Model Study on Core-Mantle Boundary Structure

Abstract

Various approaches have been explored to elucidate the nature of the core-mantle boundary, such as its position, physical shape, and the distribution of physical constants. In this study these investigations are reviewed and the possibility is examined to study the unknown factors of the core-mantle boundary characteristics when more abundant seismic data become available in the future.
In order to determine the physical constants of the lower mantle close to the core-mantle boundary, it is quite important to investigate the effect of diffraction due to the core. An attempt to obtain Q distributions in the mantle by taking spectral ratio of direct waves at different stations has been made. If the effect of diffraction is unknown, however, it is impossible to make correction for observed spectral amplitudes to find correct Q values in the lower mantle. To elucidate the nature of the core-mantle boundary, other method for obtaining the attenuation function along the boundary by taking spectral ratio of the core-diffracted waves has been developed. For this case, it is necessary to know the attenuation function for a wide variety of the core-mantle boundary structures which are suggested from other evidences.
To eliminate the effect of diffraction, it is promising to analyze the spectra of waves reflected at the core boundary. But even for this case, it would be required to solve the problems of determining the reflection coefficients when spherical waves are incident onto spherical boundary having the gradual change of physical constants.
In the present paper, the model studies of these bottlenecks are planned. First, the precise diffraction pattern by an impenetrable sphere is obtained from sonic wave experiments. Second, the difference between the diffraction patterns due to the various structures of the core-mantle boundary is studied by use of two-dimensional models which have core-mantle boundary structures with continuous velocity change, as well as irregular boundary structures.
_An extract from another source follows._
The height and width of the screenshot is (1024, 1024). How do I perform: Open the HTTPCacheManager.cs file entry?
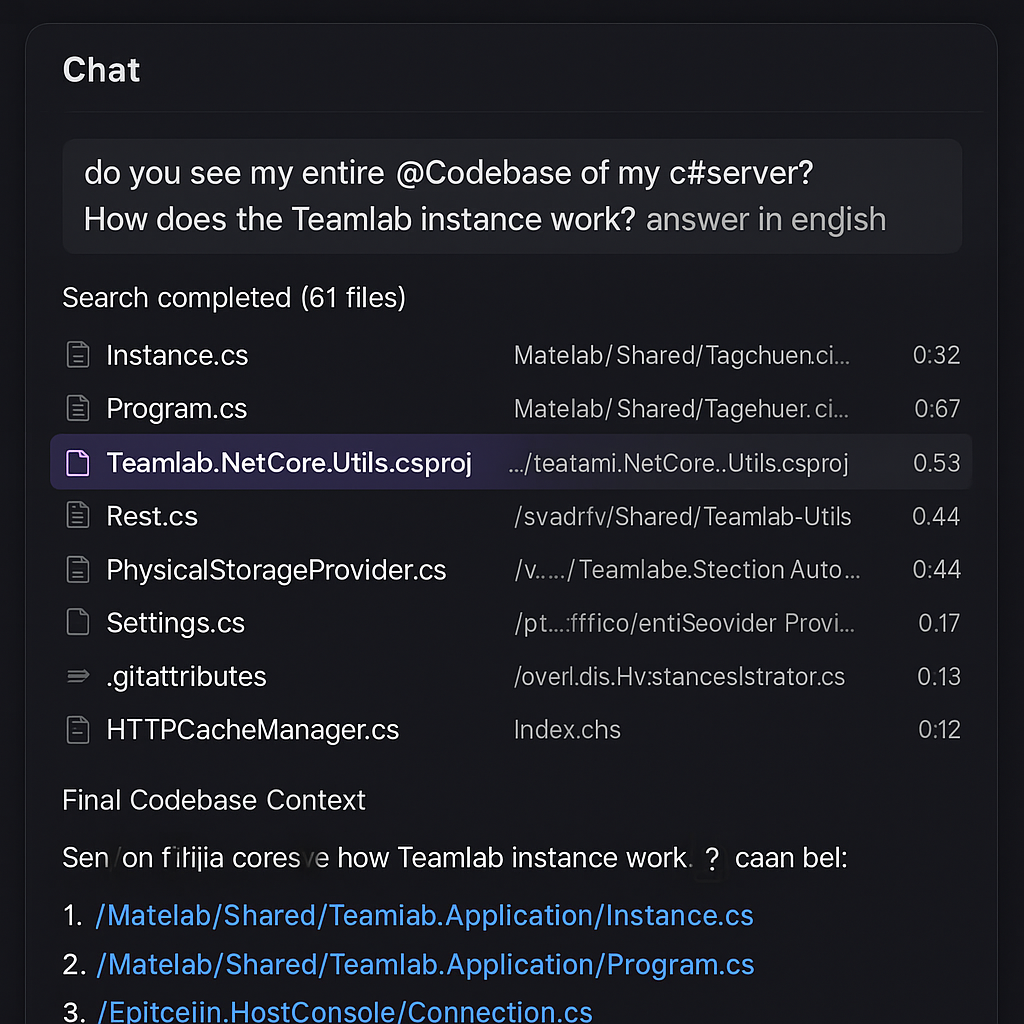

The difference between the diffraction patterns is found to be too large to make the diffraction compensation to the spectral ratio of the direct waves possible with an aim of getting Q values in the lower mantle.
The attenuation functions of the diffracted waves in the shadow zone are also obtained by ultrasonic model experiments and compared with seismic data. The results show that a kind of irregular core-mantle boundary structure having a thickness of 30 to 100km accounts for the seismic data.
PcP spectra are generally insensitive to the structure with continuously changing velocities and other physical constants, while they are sensitive to the layered structure having discontinuous boundaries. This result suggests the possibility to discriminate whether or not there is a layered structure at the core-mantle boundary by use of the spectra of PcP.